## Data for the task
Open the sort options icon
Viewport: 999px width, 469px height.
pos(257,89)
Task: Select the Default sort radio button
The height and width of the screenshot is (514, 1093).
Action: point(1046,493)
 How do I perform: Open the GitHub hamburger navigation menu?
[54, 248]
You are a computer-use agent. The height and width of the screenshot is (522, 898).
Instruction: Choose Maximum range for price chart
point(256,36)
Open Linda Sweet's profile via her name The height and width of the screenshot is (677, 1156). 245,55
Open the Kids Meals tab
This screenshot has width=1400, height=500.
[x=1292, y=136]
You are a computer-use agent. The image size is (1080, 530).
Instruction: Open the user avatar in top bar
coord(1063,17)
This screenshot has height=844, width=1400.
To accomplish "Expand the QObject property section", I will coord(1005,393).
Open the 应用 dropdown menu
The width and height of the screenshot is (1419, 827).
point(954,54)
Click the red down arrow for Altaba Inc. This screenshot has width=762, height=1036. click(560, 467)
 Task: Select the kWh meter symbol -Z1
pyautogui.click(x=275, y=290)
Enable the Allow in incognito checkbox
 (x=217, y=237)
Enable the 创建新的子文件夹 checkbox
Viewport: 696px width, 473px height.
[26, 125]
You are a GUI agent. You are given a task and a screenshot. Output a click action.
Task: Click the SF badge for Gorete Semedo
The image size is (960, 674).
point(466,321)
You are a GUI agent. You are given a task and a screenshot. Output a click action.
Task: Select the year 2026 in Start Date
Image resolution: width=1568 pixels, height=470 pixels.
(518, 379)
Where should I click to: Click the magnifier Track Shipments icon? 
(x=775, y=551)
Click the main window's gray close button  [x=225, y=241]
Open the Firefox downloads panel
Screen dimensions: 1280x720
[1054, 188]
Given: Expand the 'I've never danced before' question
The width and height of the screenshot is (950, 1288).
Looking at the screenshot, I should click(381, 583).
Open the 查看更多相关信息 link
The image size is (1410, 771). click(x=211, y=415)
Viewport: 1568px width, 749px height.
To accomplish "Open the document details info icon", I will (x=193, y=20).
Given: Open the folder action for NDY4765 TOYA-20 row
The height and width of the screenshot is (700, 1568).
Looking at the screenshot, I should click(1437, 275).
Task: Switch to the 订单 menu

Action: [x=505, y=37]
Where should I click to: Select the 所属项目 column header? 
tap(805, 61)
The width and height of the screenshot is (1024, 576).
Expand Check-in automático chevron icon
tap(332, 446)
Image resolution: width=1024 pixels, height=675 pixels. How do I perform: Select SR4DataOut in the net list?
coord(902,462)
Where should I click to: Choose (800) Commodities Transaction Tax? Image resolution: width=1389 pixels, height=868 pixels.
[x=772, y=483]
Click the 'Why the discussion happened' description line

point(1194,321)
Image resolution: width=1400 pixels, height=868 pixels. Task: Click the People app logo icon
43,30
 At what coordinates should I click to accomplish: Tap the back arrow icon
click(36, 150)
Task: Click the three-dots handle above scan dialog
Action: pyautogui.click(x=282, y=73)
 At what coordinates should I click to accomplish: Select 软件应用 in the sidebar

## Task
The required answer is each line of the data in which the word "sort" appears.

## Written answer
Open the sort options icon
Task: Select the Default sort radio button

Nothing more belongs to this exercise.